■ **Extracted entries**
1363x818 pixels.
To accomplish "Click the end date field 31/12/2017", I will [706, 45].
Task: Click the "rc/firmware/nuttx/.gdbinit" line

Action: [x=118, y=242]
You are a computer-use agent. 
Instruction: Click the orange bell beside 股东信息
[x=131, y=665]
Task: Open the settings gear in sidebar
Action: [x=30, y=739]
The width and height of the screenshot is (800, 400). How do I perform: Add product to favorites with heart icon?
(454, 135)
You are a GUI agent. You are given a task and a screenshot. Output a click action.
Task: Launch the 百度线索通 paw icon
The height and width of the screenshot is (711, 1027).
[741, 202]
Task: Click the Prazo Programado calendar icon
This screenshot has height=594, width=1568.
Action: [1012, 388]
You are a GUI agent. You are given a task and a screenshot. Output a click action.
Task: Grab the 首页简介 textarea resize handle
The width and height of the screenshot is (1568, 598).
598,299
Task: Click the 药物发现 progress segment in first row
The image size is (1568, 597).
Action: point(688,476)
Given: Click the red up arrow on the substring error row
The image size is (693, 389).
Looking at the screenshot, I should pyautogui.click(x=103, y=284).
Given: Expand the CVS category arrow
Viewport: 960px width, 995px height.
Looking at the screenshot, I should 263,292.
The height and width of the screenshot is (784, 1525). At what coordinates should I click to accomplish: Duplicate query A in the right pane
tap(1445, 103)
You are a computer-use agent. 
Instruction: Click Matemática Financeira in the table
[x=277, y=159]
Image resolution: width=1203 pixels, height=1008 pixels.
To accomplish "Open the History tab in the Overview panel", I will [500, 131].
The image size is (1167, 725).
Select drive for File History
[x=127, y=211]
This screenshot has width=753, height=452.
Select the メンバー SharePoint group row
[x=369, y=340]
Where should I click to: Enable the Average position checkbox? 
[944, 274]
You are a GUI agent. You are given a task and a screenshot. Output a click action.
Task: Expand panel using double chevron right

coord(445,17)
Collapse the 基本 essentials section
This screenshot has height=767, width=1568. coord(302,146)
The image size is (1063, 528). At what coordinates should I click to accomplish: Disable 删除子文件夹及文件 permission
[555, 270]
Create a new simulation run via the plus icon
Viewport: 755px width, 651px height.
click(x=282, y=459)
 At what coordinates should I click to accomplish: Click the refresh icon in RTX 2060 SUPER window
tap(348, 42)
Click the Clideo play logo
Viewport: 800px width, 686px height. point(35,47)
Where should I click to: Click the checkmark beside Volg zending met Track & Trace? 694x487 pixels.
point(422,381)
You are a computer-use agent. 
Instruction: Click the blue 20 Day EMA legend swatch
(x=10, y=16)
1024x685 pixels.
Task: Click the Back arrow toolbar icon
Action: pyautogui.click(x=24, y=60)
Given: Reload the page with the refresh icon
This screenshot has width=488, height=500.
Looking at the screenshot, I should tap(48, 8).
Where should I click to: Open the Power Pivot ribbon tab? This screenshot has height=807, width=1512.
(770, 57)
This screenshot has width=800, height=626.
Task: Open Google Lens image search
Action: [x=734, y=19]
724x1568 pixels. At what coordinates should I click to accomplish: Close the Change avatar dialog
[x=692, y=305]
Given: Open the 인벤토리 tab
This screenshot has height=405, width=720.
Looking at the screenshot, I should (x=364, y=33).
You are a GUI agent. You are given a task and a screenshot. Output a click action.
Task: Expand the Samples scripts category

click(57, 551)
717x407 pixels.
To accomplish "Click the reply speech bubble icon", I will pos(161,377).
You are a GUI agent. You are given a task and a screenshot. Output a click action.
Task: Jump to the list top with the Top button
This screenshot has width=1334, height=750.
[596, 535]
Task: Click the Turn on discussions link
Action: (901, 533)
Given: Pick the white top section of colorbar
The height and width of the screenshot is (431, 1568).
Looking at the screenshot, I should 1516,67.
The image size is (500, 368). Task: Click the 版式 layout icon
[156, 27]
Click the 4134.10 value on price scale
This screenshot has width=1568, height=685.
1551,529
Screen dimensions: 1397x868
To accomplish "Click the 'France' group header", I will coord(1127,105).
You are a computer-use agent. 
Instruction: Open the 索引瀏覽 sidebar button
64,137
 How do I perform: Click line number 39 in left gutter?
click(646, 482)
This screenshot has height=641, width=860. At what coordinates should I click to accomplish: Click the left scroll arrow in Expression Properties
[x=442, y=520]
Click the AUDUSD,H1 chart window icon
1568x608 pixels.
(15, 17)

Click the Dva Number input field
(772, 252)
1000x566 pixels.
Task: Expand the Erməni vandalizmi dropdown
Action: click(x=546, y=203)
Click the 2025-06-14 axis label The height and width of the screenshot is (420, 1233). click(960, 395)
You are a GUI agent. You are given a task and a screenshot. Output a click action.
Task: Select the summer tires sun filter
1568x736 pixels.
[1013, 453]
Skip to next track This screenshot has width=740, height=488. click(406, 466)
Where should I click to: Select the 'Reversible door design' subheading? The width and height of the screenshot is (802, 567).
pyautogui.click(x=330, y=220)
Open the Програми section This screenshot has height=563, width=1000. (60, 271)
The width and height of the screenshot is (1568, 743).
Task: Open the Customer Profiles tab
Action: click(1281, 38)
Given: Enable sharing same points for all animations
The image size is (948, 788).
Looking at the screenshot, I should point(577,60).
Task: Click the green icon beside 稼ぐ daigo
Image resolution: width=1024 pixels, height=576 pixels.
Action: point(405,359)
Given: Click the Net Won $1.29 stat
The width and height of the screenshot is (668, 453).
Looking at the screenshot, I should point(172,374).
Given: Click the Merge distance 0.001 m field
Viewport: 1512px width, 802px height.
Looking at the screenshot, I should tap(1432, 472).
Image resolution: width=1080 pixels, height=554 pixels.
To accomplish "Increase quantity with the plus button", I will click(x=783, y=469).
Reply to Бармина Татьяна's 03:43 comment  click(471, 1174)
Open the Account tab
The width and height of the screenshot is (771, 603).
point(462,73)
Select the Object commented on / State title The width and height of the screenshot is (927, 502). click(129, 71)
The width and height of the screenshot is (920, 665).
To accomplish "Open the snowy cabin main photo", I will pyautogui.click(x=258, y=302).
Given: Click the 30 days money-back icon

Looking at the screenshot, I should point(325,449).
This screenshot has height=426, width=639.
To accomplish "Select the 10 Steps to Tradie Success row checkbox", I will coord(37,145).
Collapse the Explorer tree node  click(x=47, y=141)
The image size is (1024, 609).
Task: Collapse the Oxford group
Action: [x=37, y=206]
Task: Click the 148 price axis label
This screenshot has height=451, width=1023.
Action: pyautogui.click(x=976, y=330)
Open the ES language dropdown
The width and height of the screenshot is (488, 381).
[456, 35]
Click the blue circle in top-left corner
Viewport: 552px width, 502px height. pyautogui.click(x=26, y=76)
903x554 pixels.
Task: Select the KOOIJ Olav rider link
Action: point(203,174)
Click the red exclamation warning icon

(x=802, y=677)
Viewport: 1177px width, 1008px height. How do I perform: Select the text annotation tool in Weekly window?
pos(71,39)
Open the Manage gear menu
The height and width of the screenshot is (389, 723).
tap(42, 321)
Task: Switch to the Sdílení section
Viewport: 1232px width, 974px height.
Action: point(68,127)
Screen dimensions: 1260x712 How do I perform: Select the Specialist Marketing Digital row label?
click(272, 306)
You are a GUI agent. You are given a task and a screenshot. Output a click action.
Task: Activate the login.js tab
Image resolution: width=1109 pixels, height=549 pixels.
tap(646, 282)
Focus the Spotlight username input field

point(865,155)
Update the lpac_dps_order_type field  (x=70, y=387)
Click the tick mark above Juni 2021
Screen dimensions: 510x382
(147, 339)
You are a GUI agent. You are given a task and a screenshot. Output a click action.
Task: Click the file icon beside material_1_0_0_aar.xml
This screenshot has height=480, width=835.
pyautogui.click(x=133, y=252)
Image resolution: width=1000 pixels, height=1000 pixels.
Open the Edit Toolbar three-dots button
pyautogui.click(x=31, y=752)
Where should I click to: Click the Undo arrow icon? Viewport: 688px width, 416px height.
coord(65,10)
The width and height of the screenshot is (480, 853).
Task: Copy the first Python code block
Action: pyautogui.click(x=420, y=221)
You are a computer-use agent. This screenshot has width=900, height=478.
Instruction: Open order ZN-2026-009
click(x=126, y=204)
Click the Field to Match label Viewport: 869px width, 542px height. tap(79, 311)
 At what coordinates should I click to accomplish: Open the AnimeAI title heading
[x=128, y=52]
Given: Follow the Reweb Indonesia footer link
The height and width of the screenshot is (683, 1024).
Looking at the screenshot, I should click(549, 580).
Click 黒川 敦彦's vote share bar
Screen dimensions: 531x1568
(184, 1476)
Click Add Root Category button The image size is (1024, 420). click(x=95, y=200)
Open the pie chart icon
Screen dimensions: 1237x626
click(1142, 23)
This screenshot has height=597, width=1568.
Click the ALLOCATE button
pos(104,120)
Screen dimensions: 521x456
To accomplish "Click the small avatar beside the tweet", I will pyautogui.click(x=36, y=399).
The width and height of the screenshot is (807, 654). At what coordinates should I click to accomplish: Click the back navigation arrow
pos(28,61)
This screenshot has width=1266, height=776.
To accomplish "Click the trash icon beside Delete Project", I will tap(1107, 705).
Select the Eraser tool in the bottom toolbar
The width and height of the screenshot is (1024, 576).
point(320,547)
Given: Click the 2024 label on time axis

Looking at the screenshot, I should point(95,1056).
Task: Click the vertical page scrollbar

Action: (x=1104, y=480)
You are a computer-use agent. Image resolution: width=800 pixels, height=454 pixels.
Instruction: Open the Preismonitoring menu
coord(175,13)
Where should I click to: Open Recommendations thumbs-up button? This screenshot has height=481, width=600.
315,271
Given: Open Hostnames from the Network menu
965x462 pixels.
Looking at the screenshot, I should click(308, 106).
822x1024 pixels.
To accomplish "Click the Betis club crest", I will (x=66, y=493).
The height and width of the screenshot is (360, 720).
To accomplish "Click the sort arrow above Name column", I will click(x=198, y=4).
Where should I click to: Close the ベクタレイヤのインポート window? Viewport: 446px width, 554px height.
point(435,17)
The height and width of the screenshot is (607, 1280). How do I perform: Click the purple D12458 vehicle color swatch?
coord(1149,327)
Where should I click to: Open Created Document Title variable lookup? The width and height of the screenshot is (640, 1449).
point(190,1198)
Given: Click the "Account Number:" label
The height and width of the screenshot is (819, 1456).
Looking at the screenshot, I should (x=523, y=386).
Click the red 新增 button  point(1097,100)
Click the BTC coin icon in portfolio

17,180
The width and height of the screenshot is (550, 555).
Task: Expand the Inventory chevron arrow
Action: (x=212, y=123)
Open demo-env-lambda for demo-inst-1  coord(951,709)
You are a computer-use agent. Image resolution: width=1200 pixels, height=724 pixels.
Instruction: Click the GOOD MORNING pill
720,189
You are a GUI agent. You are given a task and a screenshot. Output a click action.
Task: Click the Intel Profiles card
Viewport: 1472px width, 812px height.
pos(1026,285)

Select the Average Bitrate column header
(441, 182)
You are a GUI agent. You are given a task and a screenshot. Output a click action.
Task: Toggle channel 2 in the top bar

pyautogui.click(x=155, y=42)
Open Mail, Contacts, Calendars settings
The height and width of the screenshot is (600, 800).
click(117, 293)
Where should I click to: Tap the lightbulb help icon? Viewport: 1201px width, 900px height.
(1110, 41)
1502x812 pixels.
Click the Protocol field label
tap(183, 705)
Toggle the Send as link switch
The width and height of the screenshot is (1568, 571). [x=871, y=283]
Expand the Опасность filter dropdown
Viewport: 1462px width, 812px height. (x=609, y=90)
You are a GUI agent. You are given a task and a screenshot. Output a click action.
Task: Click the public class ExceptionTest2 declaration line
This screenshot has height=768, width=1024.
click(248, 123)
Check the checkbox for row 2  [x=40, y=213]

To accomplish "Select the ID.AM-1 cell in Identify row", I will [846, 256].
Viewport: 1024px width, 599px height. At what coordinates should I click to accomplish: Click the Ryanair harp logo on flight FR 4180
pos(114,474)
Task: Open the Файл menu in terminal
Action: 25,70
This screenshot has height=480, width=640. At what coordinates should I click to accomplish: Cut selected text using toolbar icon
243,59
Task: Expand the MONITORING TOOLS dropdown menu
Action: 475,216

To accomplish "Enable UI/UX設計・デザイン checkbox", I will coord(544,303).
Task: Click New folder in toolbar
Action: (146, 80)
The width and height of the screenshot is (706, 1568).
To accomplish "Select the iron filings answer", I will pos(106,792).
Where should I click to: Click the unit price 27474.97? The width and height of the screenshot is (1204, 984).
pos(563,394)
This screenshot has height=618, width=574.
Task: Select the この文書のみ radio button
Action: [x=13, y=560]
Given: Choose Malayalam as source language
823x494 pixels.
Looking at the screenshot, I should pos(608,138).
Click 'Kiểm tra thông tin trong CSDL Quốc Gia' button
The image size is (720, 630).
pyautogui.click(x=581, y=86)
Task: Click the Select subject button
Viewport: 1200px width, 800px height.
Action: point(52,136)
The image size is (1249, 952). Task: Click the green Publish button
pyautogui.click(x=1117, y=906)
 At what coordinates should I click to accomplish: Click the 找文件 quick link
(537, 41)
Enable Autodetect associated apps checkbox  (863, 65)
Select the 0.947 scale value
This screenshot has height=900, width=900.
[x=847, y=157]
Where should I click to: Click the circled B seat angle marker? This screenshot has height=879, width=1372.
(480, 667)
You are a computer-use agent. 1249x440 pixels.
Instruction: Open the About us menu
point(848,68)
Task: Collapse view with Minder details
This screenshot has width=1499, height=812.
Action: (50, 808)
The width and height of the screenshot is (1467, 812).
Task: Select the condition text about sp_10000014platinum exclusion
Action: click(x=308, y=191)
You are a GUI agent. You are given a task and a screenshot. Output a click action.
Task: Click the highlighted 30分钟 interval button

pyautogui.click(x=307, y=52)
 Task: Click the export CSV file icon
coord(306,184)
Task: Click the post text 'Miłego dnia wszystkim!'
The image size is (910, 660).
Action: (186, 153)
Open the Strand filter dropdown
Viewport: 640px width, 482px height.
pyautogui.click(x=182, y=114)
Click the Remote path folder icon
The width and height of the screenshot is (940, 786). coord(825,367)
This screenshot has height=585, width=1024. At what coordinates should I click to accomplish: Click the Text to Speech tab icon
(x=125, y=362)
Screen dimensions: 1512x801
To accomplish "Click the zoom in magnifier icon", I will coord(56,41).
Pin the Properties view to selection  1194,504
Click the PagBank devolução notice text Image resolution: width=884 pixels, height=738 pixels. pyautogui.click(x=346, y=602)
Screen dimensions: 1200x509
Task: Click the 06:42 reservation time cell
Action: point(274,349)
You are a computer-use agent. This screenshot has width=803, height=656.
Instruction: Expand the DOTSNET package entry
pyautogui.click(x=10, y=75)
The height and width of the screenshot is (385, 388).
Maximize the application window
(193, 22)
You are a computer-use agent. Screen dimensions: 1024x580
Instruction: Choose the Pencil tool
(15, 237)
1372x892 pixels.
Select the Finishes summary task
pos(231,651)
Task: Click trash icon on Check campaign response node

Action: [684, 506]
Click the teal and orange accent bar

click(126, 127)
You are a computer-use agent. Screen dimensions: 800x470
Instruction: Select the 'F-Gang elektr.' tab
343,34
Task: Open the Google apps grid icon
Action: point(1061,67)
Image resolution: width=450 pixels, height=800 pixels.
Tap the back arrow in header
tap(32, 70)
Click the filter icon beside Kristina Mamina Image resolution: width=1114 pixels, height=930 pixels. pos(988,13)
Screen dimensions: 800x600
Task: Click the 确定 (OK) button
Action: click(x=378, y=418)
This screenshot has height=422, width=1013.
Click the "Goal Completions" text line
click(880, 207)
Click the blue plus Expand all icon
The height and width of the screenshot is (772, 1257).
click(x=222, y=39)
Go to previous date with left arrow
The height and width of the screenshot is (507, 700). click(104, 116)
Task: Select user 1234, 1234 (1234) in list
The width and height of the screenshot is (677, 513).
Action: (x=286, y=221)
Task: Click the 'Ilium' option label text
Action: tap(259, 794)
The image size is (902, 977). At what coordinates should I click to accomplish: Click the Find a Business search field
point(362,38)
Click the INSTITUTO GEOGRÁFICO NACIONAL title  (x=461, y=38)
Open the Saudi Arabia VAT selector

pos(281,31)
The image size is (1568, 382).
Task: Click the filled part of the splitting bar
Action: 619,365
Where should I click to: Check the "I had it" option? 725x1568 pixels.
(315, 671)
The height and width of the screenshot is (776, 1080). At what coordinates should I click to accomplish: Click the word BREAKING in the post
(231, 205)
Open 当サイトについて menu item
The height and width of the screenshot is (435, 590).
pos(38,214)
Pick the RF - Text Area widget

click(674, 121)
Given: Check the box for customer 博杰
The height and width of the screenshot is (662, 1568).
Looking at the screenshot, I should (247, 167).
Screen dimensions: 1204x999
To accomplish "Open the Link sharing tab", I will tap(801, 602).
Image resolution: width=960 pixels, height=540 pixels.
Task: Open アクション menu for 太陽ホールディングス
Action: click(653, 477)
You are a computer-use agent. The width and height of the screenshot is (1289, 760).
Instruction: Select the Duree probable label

■ **Required work**
The lines in the entries above that carry the word "computer" must be copied.

■ **Reply**
You are a computer-use agent. 
You are a computer-use agent. 
You are a computer-use agent. 
You are a computer-use agent. 
You are a computer-use agent. This screenshot has width=900, height=478.
You are a computer-use agent. Image resolution: width=800 pixels, height=454 pixels.
You are a computer-use agent. Image resolution: width=1200 pixels, height=724 pixels.
You are a computer-use agent. 1249x440 pixels.
You are a computer-use agent. This screenshot has width=803, height=656.
You are a computer-use agent. Screen dimensions: 1024x580
You are a computer-use agent. Screen dimensions: 800x470
You are a computer-use agent. The width and height of the screenshot is (1289, 760).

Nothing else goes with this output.